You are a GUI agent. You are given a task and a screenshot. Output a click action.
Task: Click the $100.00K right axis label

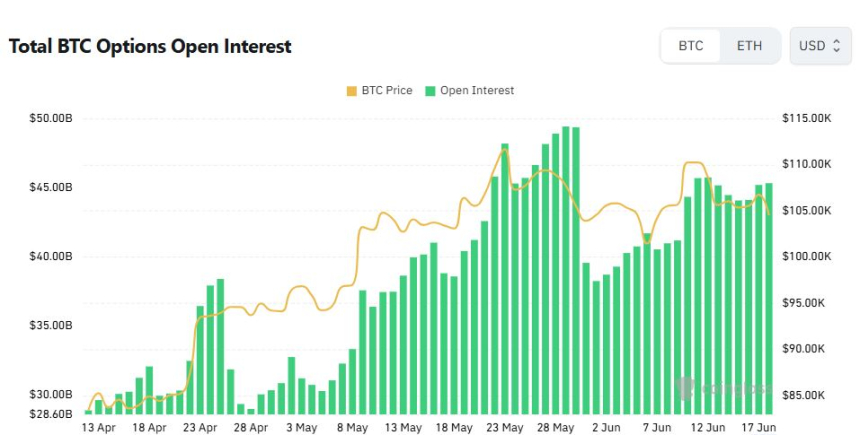807,257
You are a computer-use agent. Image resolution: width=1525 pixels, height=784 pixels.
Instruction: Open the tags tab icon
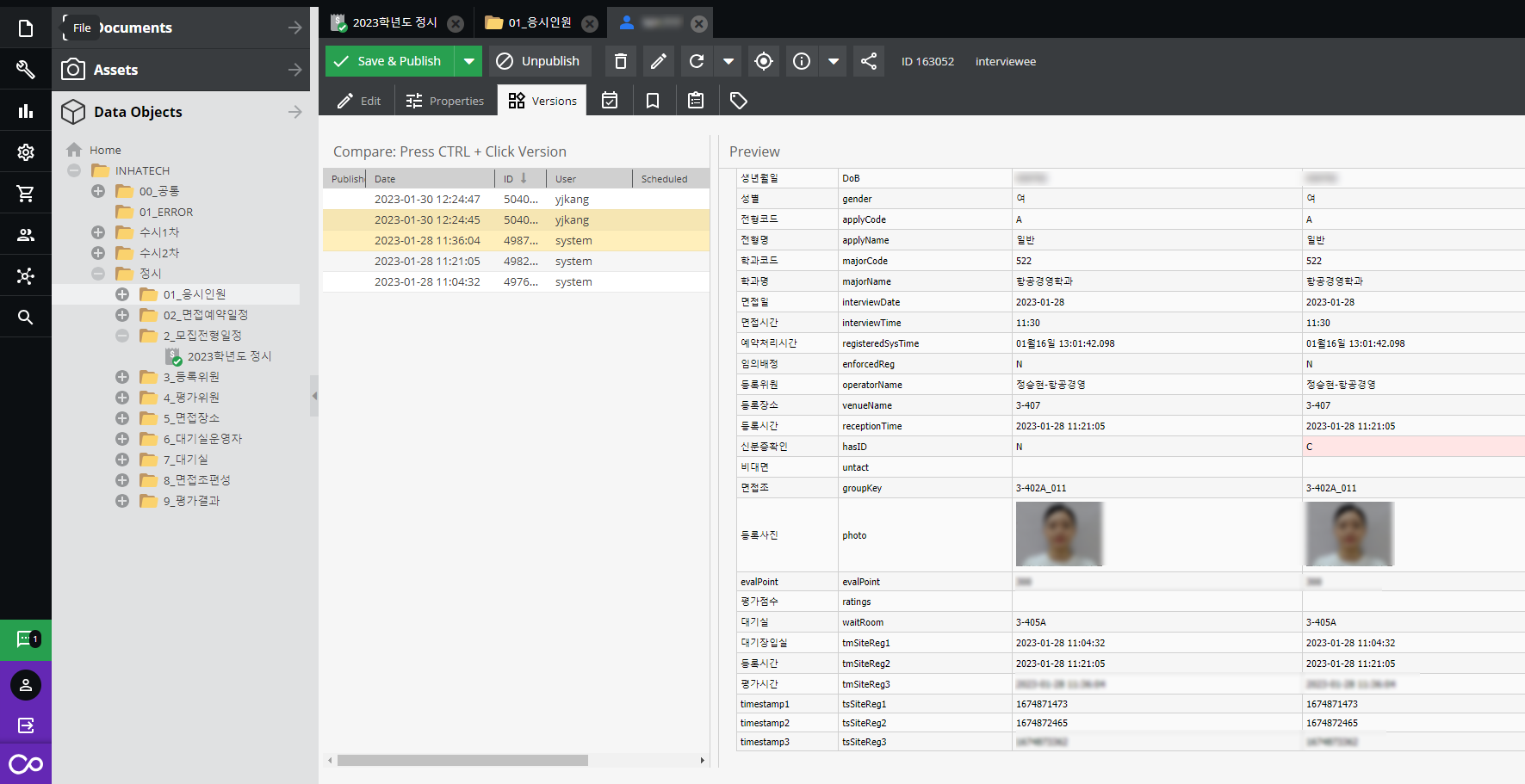tap(738, 101)
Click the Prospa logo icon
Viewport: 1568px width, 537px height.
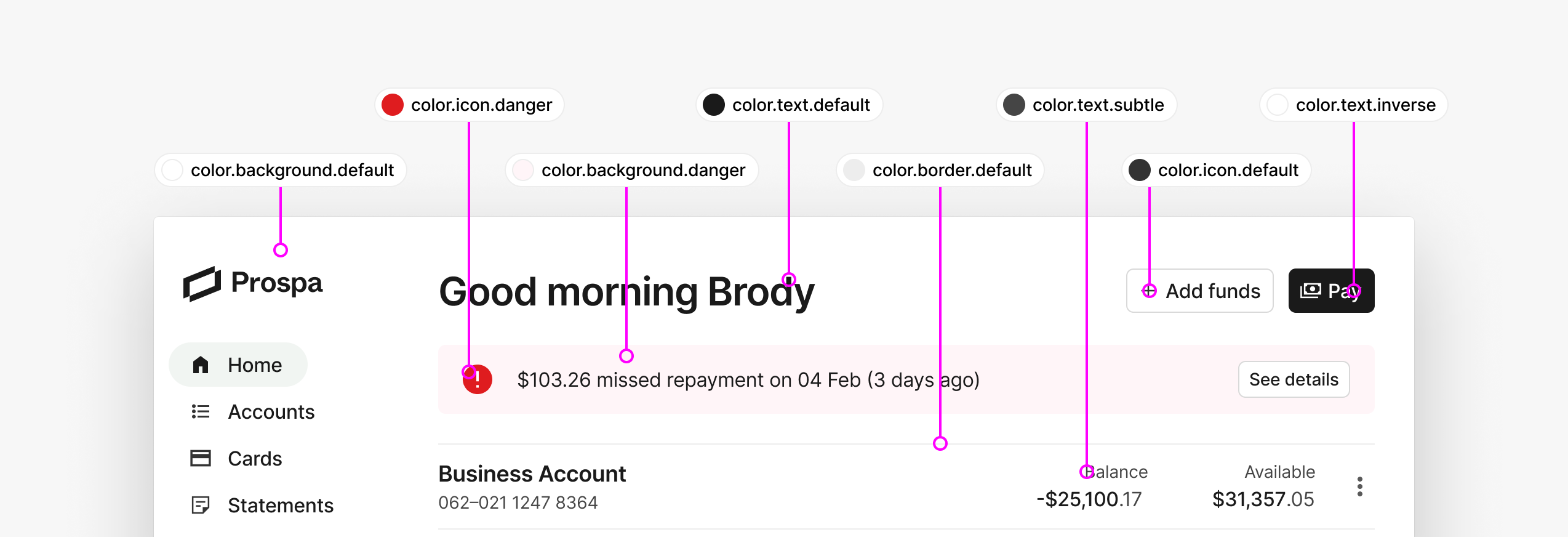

Problem -> Drop the images and repeat the data exactly.

Result ->
You are a GUI agent. You are given a task and a screenshot. Output a click action.
Task: Click the $100.00K right axis label

807,257
You are a computer-use agent. Image resolution: width=1525 pixels, height=784 pixels.
Instruction: Open the tags tab icon
tap(738, 101)
Click the Prospa logo icon
Viewport: 1568px width, 537px height.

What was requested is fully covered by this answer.